TUGAS 1. Ubahlah baris-baris catatan menjadi daftar JSON berisi string, satu string untuk setiap baris dan tanpa baris kosong, mulai dari baris catatan yang memuat "Image resolution: width=1280" sampai baris terakhir catatan. Gambar tidak perlu dimasukkan ke dalam jawaban.
TUGAS 2. Teruskan tulisan tentang Geert Wilders dan film Fitna mulai dari bagian terakhirnya.
== BAGIAN TEKS ==
Powered By Blogger

welcome to aziz's blog

Enjoy The Mosaic of Thought


Hit Counter
Free Counter



Jumat, 01 Agustus 2008

Salahkah Geert Wilders? Tanggapan untuk Tulisan Ulil Abshar-Abdalla “Tentang Film ‘Fitna’”

Oleh Taufik Damas
Ayat-ayat Alquran dan hadis-hadis cukup banyak yang membenarkan pandangan Wilders. Sebagian muslim menepisnya dengan berbagai cara. Antara lain dengan mengatakan bahwa ayat-ayat dan hadis-hadis “negatif” tidak dapat dipahami begitu saja: jika ayat, maka tidak boleh dipahami secara religious illiteracy; jika hadis, maka dapat dipastikan (atau dianggap) tidak sahih.
Fenomena Geert Wilders dengan film Fitna-nya membuat umat Islam berang. Fitnah yang digambarkan Wilders dalam film itu ditepis mati-matian oleh umat Islam sebagai tuduhan tidak mendasar yang tidak lain adalah bentuk kebencian seorang Wilders terhadap Islam. Dapat dipastikan bahwa kebencian yang ada dalam pikiran seorang Wilders mewakili pandangan sebagian masyarakat Barat, besar atau kecil. Hal ini bisa dimaklumi. Peradaban Barat yang berdiri di atas rasionalitas-manusiawi, setelah berjuang keras menegakkannya, tentu sangat khawatir melihat arus budaya irasional yang mulai mengambil tempat di Barat dengan meningkatnya populasi kaum muslim di sana.
Saya tidak kunjung mampu mengatakan bahwa apa yang digambarkan oleh Wilders dalam filmnya itu sebagai kecerobohan semata. Fakta yang mendukung pandangannya teramat banyak untuk disebutkan. Ayat-ayat Alquran dan hadis-hadis cukup banyak yang membenarkan pandangan Wilders. Sebagian muslim menepisnya dengan berbagai cara. Antara lain dengan mengatakan bahwa ayat-ayat dan hadis-hadis “negatif” tidak dapat dipahami begitu saja: jika ayat, maka tidak boleh dipahami secara religious illiteracy; jika hadis, maka dapat dipastikan (atau dianggap) tidak sahih.
===
== BAHAN YANG DISEDIAKAN ==
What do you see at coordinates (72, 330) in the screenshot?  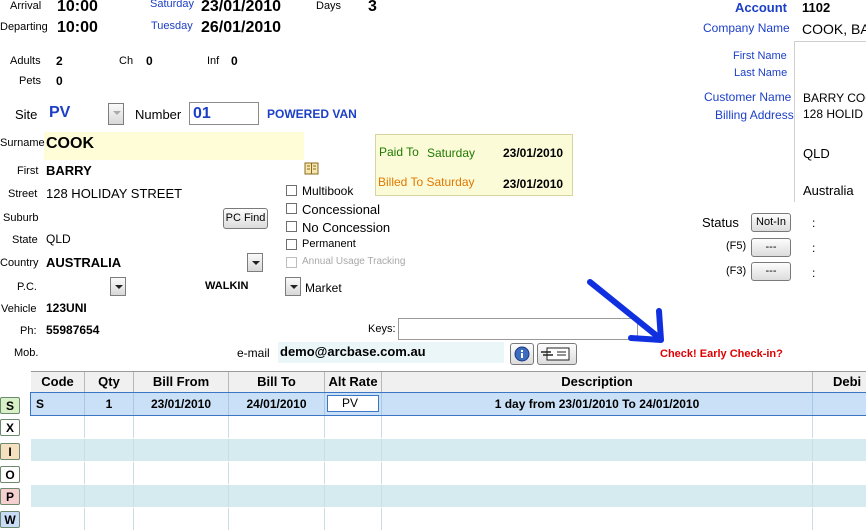 I see `ph-value: 55987654` at bounding box center [72, 330].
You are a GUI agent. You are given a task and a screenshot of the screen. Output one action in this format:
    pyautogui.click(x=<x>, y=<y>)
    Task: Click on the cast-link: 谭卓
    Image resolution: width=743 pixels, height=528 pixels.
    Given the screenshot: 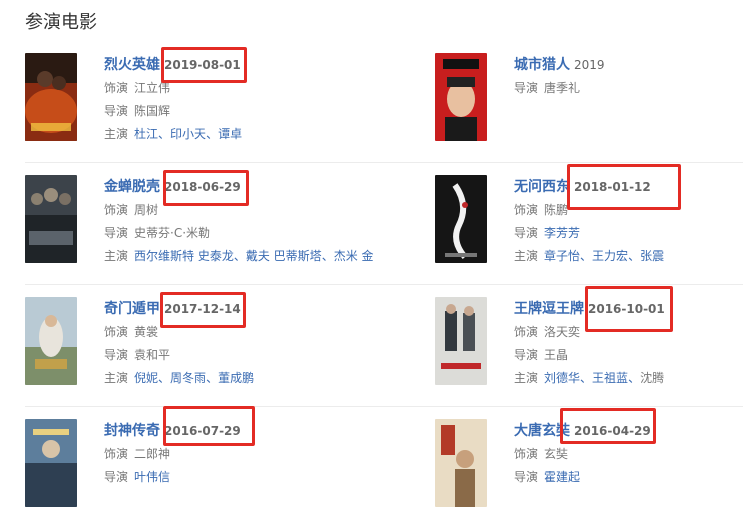 What is the action you would take?
    pyautogui.click(x=230, y=134)
    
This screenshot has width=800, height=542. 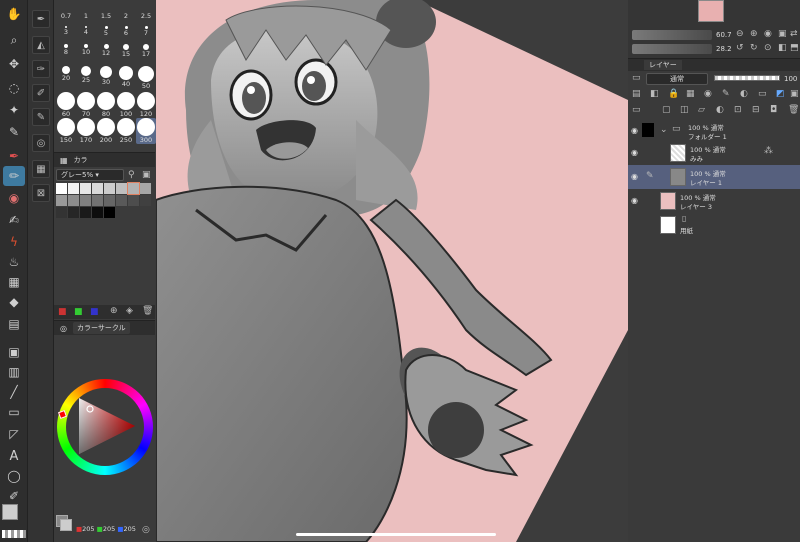 What do you see at coordinates (114, 311) in the screenshot?
I see `add-icon: ⊕` at bounding box center [114, 311].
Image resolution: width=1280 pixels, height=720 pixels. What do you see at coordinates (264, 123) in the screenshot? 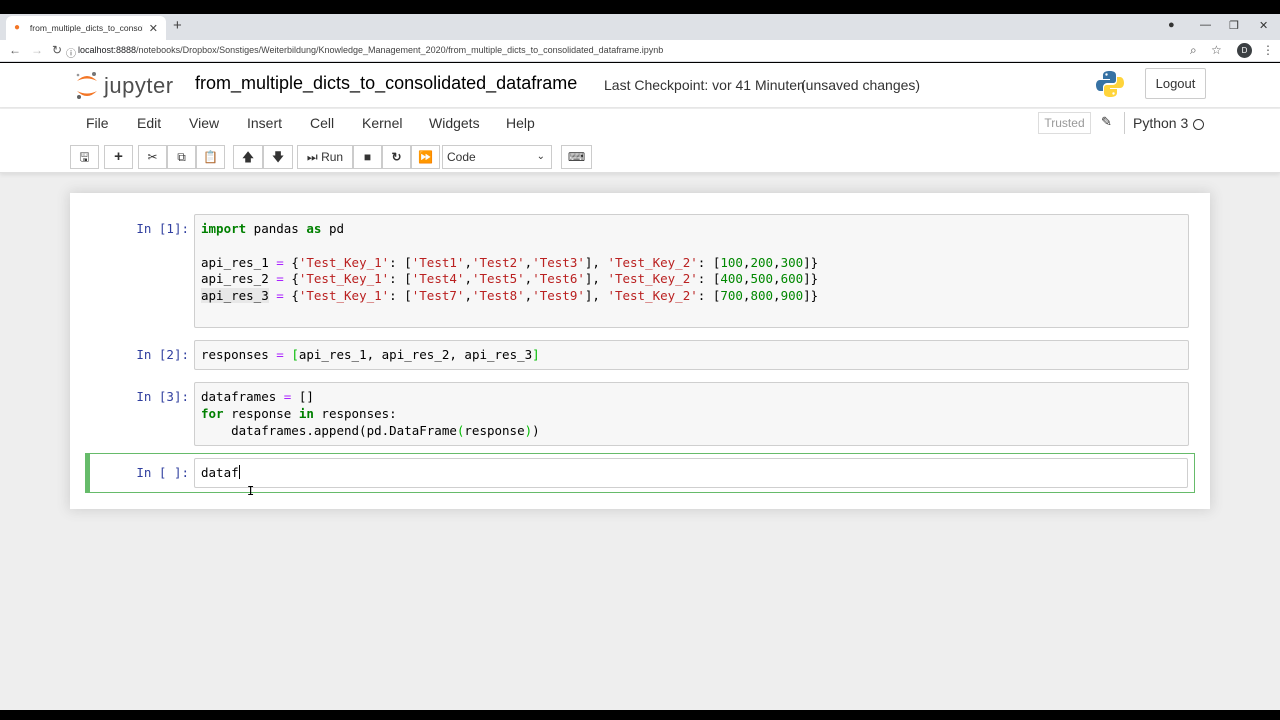
I see `menu-insert: Insert` at bounding box center [264, 123].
===
JAWABAN ANDA 1.
[
  "Image resolution: width=1280 pixels, height=720 pixels. What do you see at coordinates (264, 123) in the screenshot? ",
  "I see `menu-insert: Insert` at bounding box center [264, 123]."
]

JAWABAN ANDA 2.
Mungkin cara “pembelaan” seperti inilah yang ingin dikemukakan Ulil Abshar Abdalla dalam tulisannya itu. Dalam tulisan itu, tersirat bahwa Ulil mengatakan bahwa Wilders salah dalam memahami Islam karena sikap religious illiteracy-nya terhadap ayat-ayat Alquran. Yang jadi pertanyaan, sejauh mana pendekatan terhadap Alquran dengan sikap tidak religious illiteracy diterima oleh kalangan muslim sendiri? Terlalu sedikit “muslim” yang menyikapi Alquran tidak menggunakan pola religious illiteracy.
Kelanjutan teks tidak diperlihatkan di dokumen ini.